The whole listing is to be restated, character for character.
──────
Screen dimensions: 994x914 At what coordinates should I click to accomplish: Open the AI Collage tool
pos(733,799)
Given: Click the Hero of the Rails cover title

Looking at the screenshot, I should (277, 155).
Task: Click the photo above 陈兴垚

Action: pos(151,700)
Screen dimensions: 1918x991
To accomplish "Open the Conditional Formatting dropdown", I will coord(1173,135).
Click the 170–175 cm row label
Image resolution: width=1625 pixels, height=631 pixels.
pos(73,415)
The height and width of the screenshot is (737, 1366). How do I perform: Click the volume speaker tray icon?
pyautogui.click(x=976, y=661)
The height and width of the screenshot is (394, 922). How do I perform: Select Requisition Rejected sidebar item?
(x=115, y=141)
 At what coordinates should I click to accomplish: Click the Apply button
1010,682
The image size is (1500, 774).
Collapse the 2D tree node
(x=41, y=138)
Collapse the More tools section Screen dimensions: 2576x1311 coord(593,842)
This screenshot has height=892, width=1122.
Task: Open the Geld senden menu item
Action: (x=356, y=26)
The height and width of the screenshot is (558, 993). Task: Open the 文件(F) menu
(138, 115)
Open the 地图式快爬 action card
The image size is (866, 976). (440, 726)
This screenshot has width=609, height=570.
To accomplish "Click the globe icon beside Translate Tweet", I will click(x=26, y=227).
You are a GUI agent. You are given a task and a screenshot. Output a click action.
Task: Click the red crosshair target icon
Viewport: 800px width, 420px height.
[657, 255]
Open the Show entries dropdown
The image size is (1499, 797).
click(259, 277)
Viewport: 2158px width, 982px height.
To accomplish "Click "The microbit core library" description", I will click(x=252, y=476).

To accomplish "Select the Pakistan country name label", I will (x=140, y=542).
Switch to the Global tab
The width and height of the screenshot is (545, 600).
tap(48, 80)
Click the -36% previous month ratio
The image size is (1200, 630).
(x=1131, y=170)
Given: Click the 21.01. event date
──────
▶ **Solution to the exercise**
Screen dimensions: 994x914 At what coordinates should I click to accomplish: Open the AI Collage tool
pos(733,799)
Given: Click the Hero of the Rails cover title

Looking at the screenshot, I should (277, 155).
Task: Click the photo above 陈兴垚

Action: pos(151,700)
Screen dimensions: 1918x991
To accomplish "Open the Conditional Formatting dropdown", I will coord(1173,135).
Click the 170–175 cm row label
Image resolution: width=1625 pixels, height=631 pixels.
pos(73,415)
The height and width of the screenshot is (737, 1366). How do I perform: Click the volume speaker tray icon?
pyautogui.click(x=976, y=661)
The height and width of the screenshot is (394, 922). How do I perform: Select Requisition Rejected sidebar item?
(x=115, y=141)
 At what coordinates should I click to accomplish: Click the Apply button
1010,682
The image size is (1500, 774).
Collapse the 2D tree node
(x=41, y=138)
Collapse the More tools section Screen dimensions: 2576x1311 coord(593,842)
This screenshot has height=892, width=1122.
Task: Open the Geld senden menu item
Action: (x=356, y=26)
The height and width of the screenshot is (558, 993). Task: Open the 文件(F) menu
(138, 115)
Open the 地图式快爬 action card
The image size is (866, 976). (440, 726)
This screenshot has width=609, height=570.
To accomplish "Click the globe icon beside Translate Tweet", I will click(x=26, y=227).
You are a GUI agent. You are given a task and a screenshot. Output a click action.
Task: Click the red crosshair target icon
Viewport: 800px width, 420px height.
[657, 255]
Open the Show entries dropdown
The image size is (1499, 797).
click(259, 277)
Viewport: 2158px width, 982px height.
To accomplish "Click "The microbit core library" description", I will click(x=252, y=476).

To accomplish "Select the Pakistan country name label", I will (x=140, y=542).
Switch to the Global tab
The width and height of the screenshot is (545, 600).
tap(48, 80)
Click the -36% previous month ratio
The image size is (1200, 630).
(x=1131, y=170)
Given: Click the 21.01. event date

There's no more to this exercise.